> [Assignment] Beginning with the line that includes "The image size" and ending with the last line of the entries below, set down each line exactly; include no pictures.

[Material shown Boundary: Start]

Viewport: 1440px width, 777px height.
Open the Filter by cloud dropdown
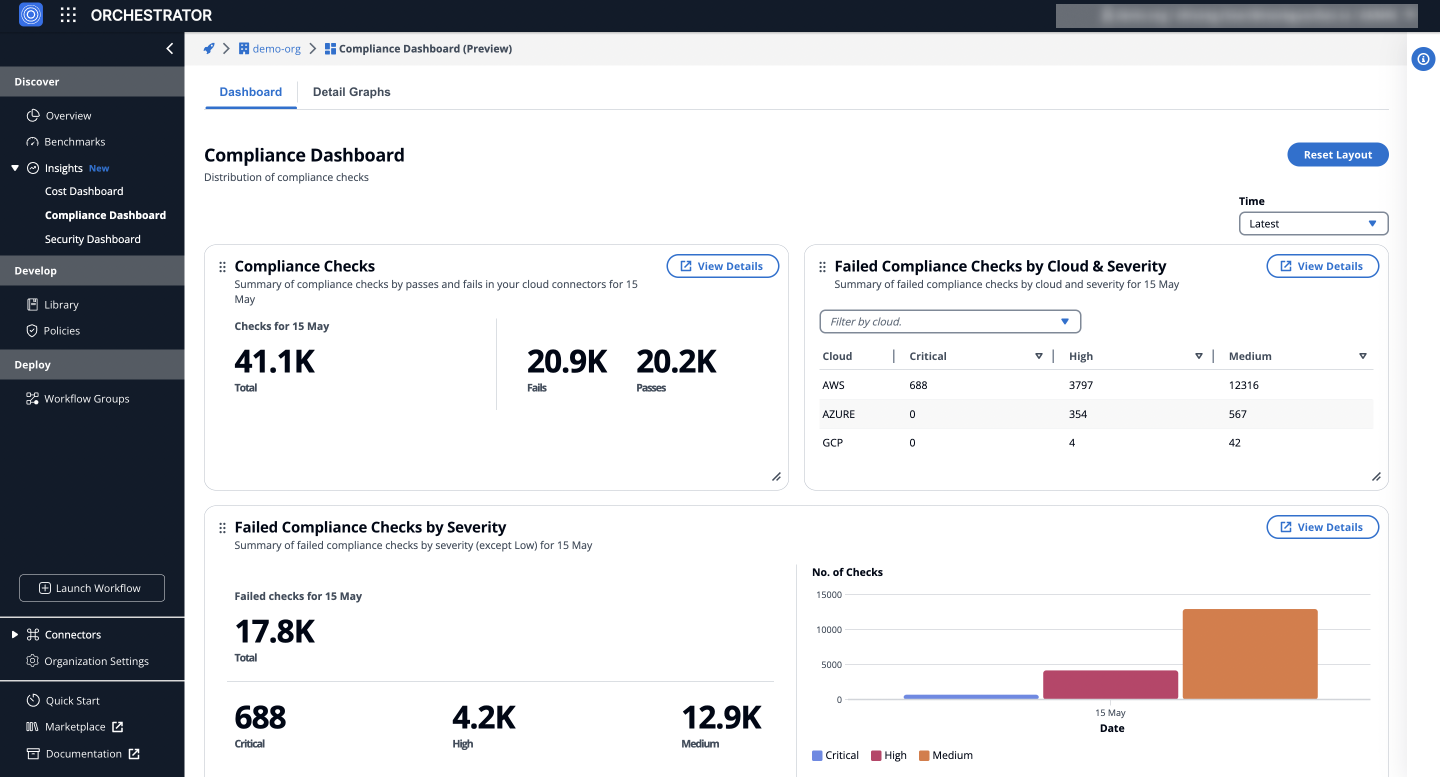pos(949,321)
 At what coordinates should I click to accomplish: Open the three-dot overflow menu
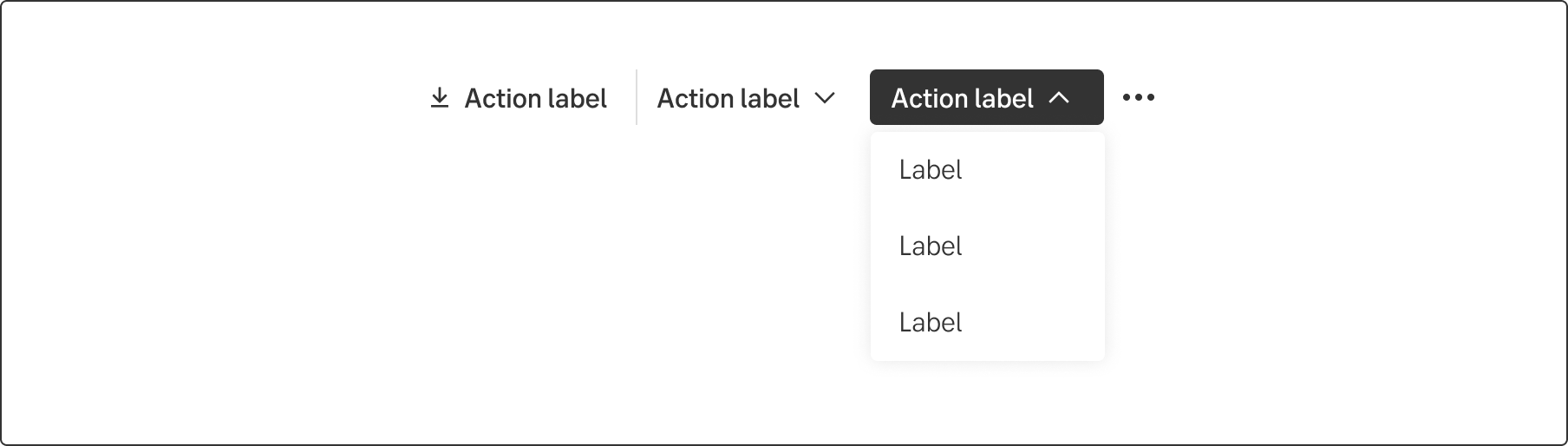[x=1138, y=97]
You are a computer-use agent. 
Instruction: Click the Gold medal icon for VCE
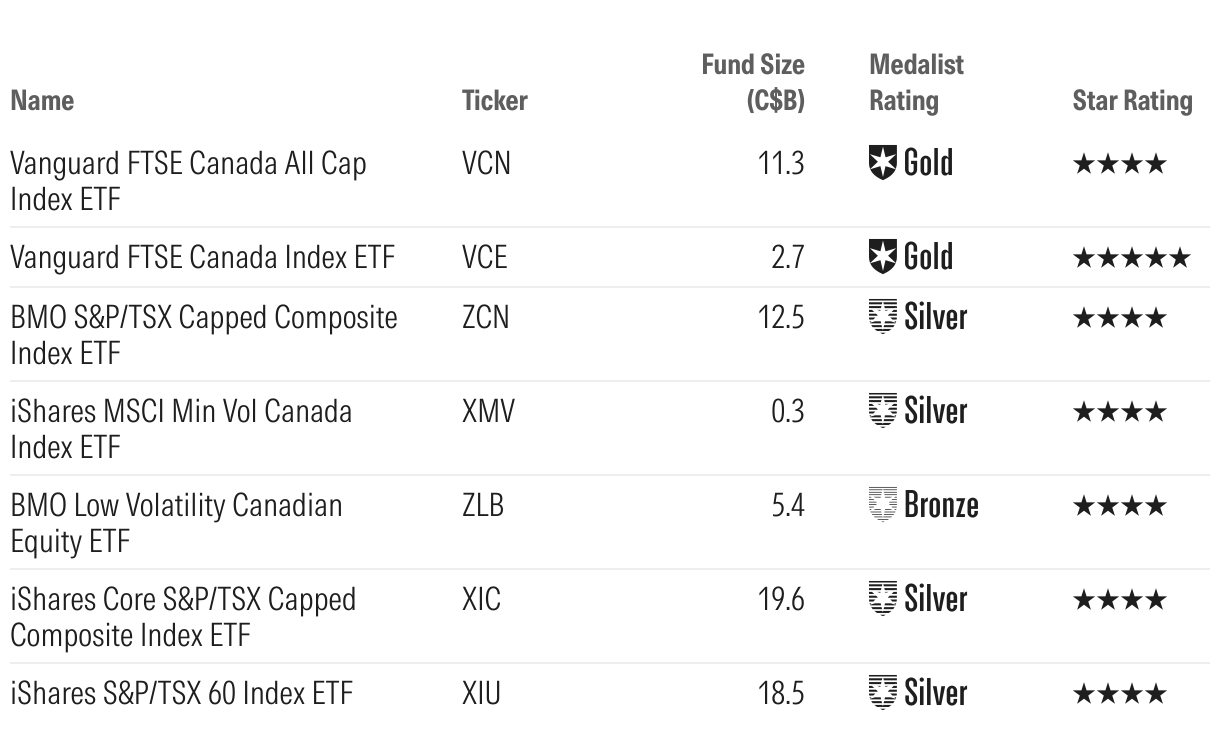pyautogui.click(x=883, y=257)
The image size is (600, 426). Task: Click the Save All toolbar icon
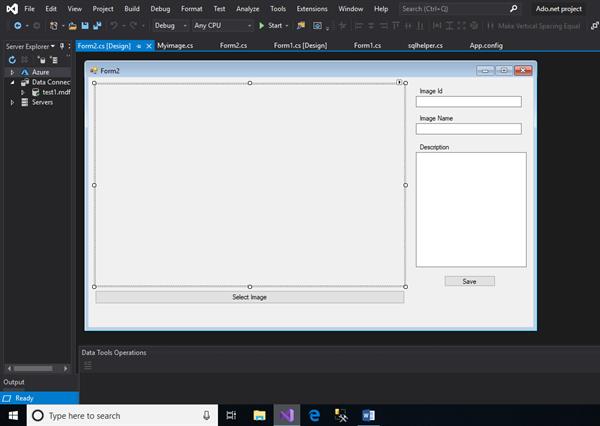point(96,25)
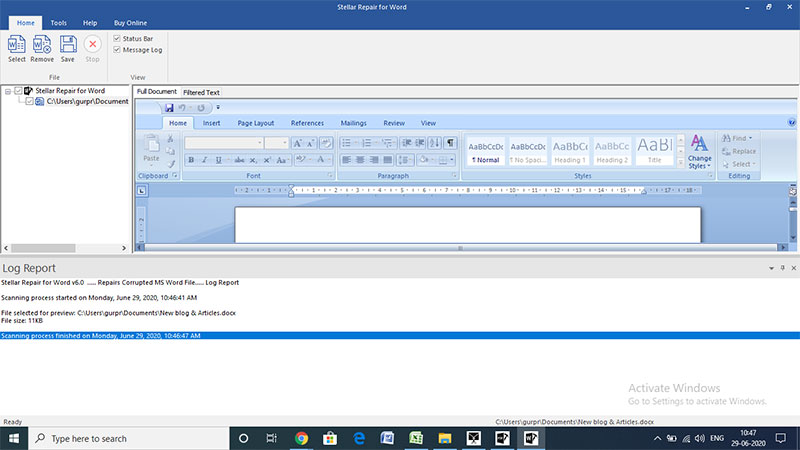Screen dimensions: 800x450
Task: Click the Bold formatting icon in preview
Action: pos(191,160)
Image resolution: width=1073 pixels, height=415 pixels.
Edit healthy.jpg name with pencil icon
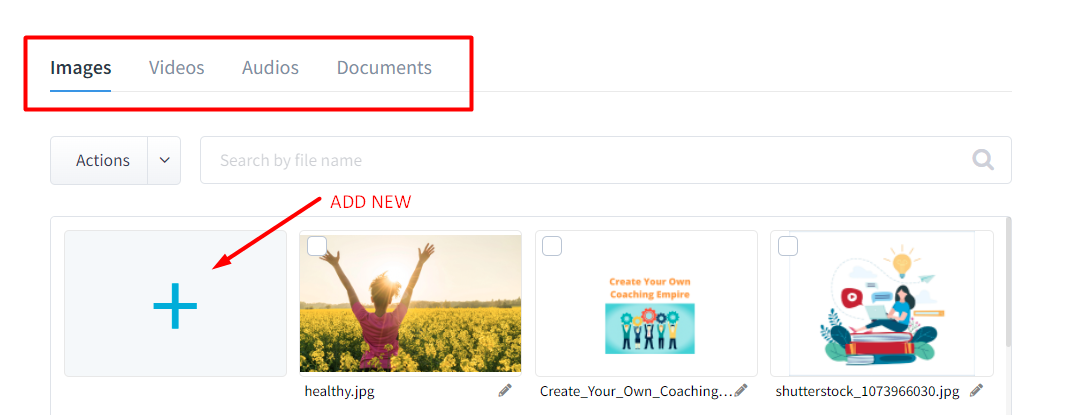tap(505, 391)
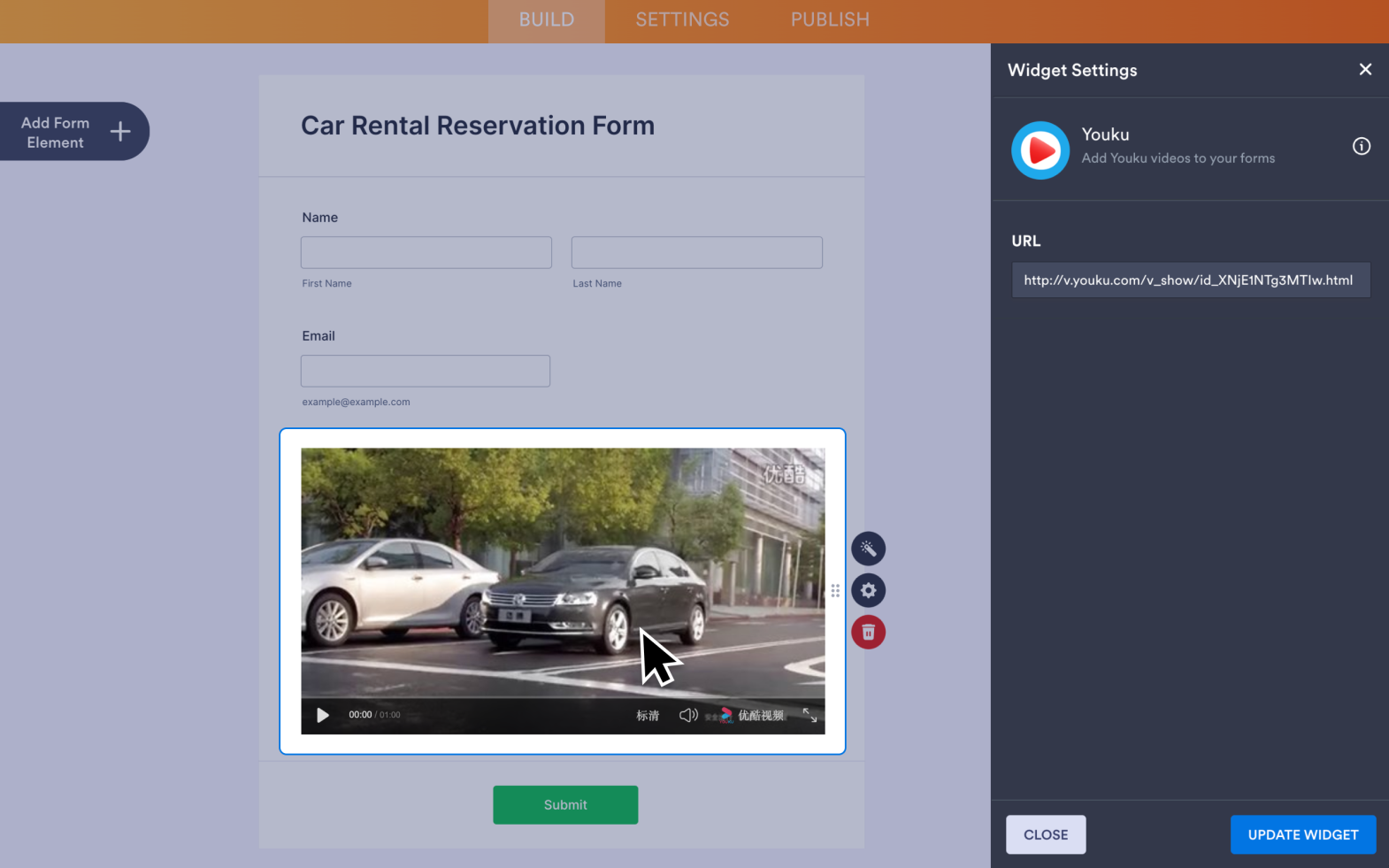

[Material shown Boundary: End]

> [Exercise output]
The image size is (600, 426). Task: Click the Save All toolbar icon
point(96,25)
Screen dimensions: 800x450
Task: Click the Bold formatting icon in preview
Action: pos(191,160)
Image resolution: width=1073 pixels, height=415 pixels.
Edit healthy.jpg name with pencil icon
tap(505, 391)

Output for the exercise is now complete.